Hi guys. Now I am officially made redundant from my US owned company, I am trying to send some expensive IT stuff back to UK. I have checked Fedex and TNT's online reviews and they did not give me much confidence. Saying that complaints seemed to be mostly for delivery within Cyprus. Has anyone have any experience sending parcels to UK from here? Which company would you recommend? I am based in Limassol. 

Thanks in advance,


----------



## Shotokan101 (Mar 29, 2019)

No offence but why should you care? - Alternatively get them to arrange pickup......

Jim


----------



## nhowarth (Dec 6, 2017)

Hi Rigger

To get stuff sent from the UK to Cyprus I use DHL and they've never let me down. (I use a forwarding company forward2me and DHL is one of the companies they use.)

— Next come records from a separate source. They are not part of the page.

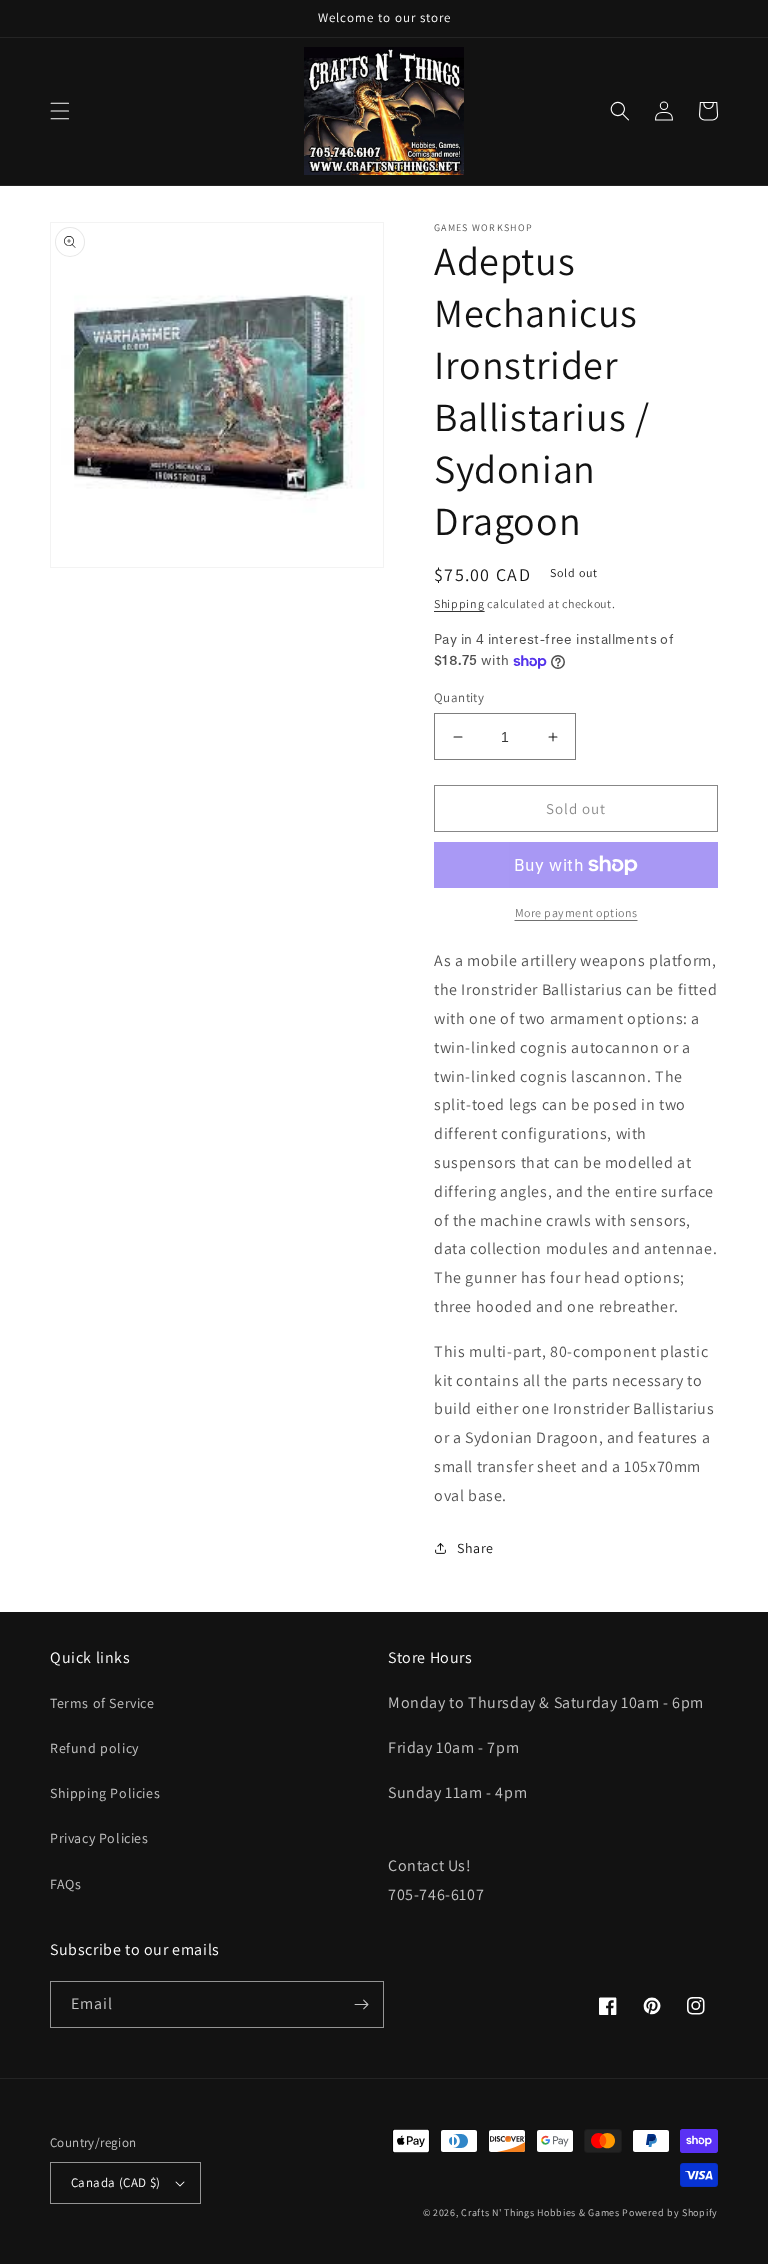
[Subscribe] (361, 2004)
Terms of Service (102, 1703)
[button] (60, 111)
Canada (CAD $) (116, 2182)
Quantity (459, 697)
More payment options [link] (576, 912)
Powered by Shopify (670, 2212)
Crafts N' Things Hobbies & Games (541, 2212)
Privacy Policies (99, 1838)
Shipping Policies (105, 1793)
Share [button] (475, 1548)
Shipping (459, 603)
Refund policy (94, 1748)
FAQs (65, 1884)
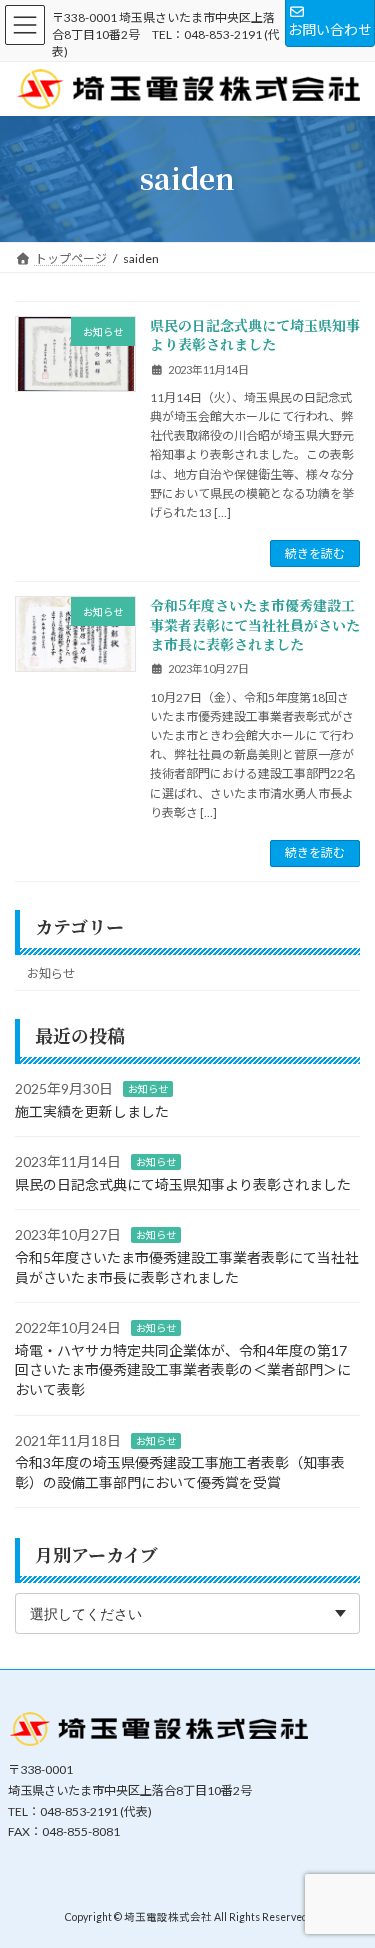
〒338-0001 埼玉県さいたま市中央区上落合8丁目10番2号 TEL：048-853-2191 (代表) (166, 34)
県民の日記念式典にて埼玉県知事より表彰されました (255, 335)
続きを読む (315, 553)
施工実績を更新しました (92, 1111)
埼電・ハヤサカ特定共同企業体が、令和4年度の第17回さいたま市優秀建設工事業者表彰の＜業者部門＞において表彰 (183, 1370)
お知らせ (51, 973)
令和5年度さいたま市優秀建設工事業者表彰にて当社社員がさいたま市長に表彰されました (255, 624)
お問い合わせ (330, 29)
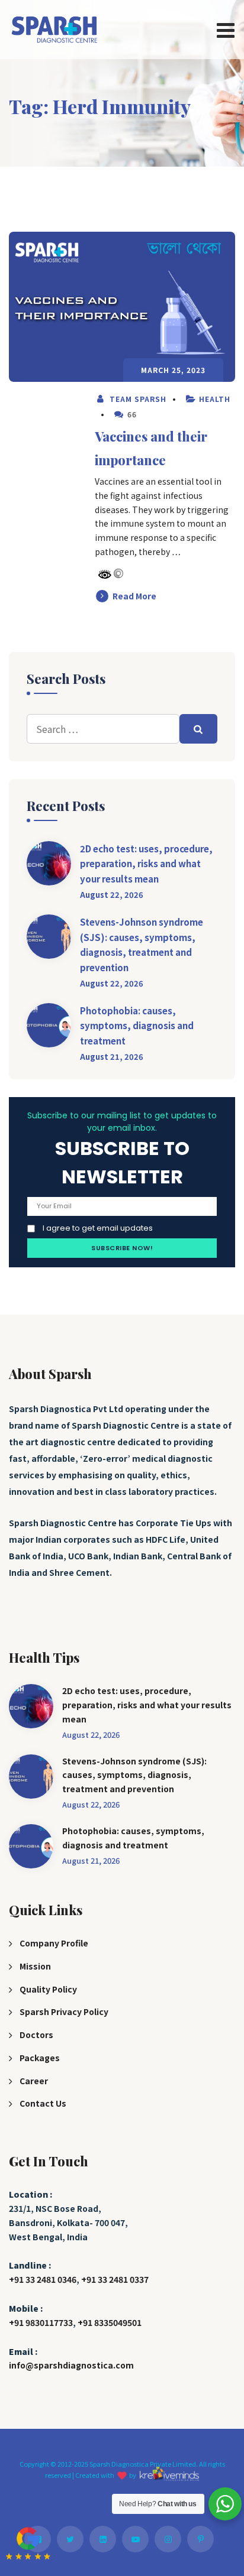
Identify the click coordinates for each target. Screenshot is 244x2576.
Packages (40, 2058)
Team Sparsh (136, 399)
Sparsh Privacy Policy (64, 2011)
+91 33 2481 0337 (115, 2279)
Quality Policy (48, 1989)
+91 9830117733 (41, 2322)
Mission (35, 1966)
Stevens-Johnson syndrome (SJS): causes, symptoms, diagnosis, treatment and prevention (141, 945)
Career (34, 2081)
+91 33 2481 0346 (42, 2279)
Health (214, 399)
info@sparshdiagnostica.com (71, 2365)
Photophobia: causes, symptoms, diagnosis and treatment (137, 1025)
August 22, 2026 (111, 895)
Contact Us (43, 2103)
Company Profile (54, 1943)
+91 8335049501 (110, 2322)
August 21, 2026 (111, 1057)
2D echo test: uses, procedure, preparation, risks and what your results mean (146, 863)
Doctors (36, 2034)
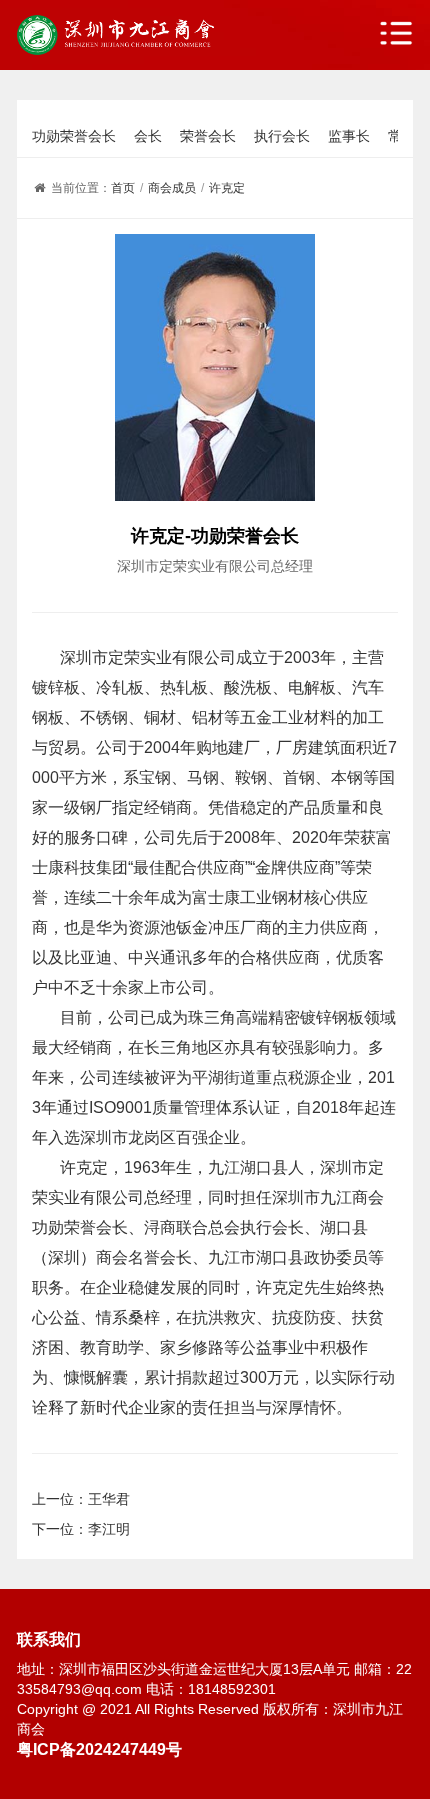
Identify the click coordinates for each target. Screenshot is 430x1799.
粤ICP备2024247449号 (99, 1749)
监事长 (349, 136)
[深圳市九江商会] (115, 35)
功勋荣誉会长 (74, 136)
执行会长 (282, 136)
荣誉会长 (208, 136)
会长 (148, 136)
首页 (123, 188)
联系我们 (49, 1639)
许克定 (227, 188)
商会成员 (172, 188)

DHL has an office in Limassol at Riga Fereou 6 about 100 metres from the Curium roundabout.

Cheers,


----------



## Rigger- (Apr 7, 2020)

nhowarth said:


> Hi Rigger
> 
> To get stuff sent from the UK to Cyprus I use DHL and they've never let me down. (I use a forwarding company forward2me and DHL is one of the companies they use.)
> 
> ...


Thank you Nigel.Very much appreciated.


----------



## Shotokan101 (Mar 29, 2019)

Shotokan101 said:


> No offence but why should you care? - Alternatively get them to arrange pickup......
> 
> Jim


Hello?


----------



## aj2703 (Apr 21, 2012)

Shotokan101 said:


> No offence but why should you care? - Alternatively get them to arrange pickup......
> 
> Jim



I think the IT Equipment is his own personal stuff. Not the companies.


----------



## Shotokan101 (Mar 29, 2019)

aj2703 said:


> I think the IT Equipment is his own personal stuff. Not the companies.



Not sure what gave you that impression - read it as needing returned to his company since he was made refundant.... E.g. Remote working equipment

Anyhow doubt we will ever know for sure if he can't be bothered answering now he's had his answer......


----------